I felt like shaking her and shouting, 'Look at him! Why are you wrapped up like a fucking mummy and sweating your ass off while your husband is wearing Versace flip-flops and a short sleeve v-neck douche-bag Ed Hardy tee shirt!' I wanted to shove her arrogant, hairy husband to the ground, snatch the scarf off of her head, grab her hand and run to my car like Thelma and Louise. I wanted to drive her to the cool, blue beach with the windows down and laugh while she wrestled with her newly free wind-whipped hair. I wanted us both to sing 'American Girl' at the top of our lungs as we wound our way through Topanga Canyon toward the water. I wanted to see her alive and fully herself. I wanted us each to drink exactly one too many icy, salt-rimmed margaritas at Casa Vista while we breathed in the briny ocean air and talked about what a load of crap it is to think that a deity might form it's opinion of you on the basis of fashion (if that was true, her husband was absolutely going to hell...). I wanted to hear her say, 'Guuurl, thank GOD you grabbed my hand and pulled me out of there when you did 'cause I was about to flip.my.shit. breathing that prick's exhaled hot air he sashayed around in his cotton tee shirt and 'Affliction' jeans!' I wanted to crawl into the cat box with her, talk like girlfriends and laugh like her god wasn't listening.

Instead, I stared at her long sleeve turtleneck and tightly pinned polyester scarf that left only the smallest possible area of her face exposed. I noted that she, in a modesty overkill, held her knees tightly together under her full length, heavy weight skirt. A layer of visible perspiration glistened on the backs of her hands and the part of her face that was not covered. When our eyes met, neither of us looked away. I knew she could see contempt in my eyes. It hurt me to think she had probably already assumed it was for her. I struggled with myself about how to reach out to her. Was she brainwashed? Would any clumsy words I uttered be anything but an insult? Would her husband (never standing more than a few inches away) beat her later if I spoke up?

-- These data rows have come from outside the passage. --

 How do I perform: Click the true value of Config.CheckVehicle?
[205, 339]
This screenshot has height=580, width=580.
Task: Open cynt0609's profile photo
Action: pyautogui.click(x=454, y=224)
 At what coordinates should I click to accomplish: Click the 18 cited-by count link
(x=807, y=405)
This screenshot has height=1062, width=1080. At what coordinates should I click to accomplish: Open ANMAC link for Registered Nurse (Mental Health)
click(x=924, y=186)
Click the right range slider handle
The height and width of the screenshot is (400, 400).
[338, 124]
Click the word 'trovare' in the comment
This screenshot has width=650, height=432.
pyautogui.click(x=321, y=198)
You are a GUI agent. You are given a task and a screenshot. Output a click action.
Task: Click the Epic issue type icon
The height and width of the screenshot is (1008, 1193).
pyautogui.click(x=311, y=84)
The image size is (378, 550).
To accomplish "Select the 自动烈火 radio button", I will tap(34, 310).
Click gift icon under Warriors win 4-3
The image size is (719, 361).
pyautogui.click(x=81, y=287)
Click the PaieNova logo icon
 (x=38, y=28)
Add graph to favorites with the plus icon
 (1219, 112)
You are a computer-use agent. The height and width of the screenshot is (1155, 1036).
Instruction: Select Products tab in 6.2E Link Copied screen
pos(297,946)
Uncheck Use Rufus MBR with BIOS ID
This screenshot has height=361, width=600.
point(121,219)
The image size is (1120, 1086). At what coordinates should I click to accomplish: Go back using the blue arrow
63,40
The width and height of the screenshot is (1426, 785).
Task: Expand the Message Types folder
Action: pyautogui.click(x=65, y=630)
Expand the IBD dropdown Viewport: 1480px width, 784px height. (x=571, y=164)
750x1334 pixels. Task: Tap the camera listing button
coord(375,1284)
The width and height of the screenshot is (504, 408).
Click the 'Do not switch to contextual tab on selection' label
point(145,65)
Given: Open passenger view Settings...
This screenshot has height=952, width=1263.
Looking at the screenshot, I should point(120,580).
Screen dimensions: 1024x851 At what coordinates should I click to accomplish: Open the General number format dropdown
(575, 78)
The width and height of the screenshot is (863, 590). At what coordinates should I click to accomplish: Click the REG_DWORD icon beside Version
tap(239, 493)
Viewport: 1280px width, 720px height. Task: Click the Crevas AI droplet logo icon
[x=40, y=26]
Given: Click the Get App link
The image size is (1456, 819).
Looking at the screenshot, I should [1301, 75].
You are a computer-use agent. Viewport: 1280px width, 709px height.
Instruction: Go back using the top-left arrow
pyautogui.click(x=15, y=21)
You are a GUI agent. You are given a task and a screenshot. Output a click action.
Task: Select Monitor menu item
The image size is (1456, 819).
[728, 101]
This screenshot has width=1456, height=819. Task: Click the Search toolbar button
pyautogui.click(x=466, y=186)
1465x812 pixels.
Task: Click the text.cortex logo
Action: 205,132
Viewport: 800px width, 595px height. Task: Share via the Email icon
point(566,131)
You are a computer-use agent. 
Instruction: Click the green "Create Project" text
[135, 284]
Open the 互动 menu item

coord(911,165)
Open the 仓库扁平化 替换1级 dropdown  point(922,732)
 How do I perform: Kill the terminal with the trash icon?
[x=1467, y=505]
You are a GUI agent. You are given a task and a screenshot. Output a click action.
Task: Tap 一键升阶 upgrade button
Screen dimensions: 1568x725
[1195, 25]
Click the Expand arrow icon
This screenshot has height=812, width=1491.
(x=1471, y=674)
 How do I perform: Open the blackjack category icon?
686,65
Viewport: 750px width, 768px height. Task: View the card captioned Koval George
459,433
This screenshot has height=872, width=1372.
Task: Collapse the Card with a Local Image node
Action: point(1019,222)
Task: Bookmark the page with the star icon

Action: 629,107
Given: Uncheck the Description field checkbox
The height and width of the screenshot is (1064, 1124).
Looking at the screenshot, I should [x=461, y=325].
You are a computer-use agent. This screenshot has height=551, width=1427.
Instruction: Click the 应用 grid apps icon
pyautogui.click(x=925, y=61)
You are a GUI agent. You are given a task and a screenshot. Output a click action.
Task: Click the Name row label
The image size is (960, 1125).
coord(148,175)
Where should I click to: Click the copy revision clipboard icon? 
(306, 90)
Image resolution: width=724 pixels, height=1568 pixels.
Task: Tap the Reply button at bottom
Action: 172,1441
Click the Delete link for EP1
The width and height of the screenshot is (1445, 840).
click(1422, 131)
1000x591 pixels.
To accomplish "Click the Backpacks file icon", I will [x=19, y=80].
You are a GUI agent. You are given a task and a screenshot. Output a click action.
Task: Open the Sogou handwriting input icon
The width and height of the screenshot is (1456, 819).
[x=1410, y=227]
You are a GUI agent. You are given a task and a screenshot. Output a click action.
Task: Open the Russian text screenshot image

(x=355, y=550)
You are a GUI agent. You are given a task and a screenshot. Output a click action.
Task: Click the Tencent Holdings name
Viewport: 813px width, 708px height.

Would it make any difference at all except to make this crappy little strip mall shop feel more claustrophobic and hot? As I dug in my purse for a 10 dollar bill, I felt myself growing more angry.

I paid her husband for the cheap ear-buds I needed to get me through the weekend. I walked out of their stifling store into the obliterating 109 degree oven of the Valley. I forced my way through the searing heat waves rising from the tarmac of the parking lot. I slipped into my car, turned over the engine, blasted on my AC and wished she could have read my mind. I cued Tom Petty, cranked the volume up to 11 as I drove away singing 'American Girl' at the top of my lungs.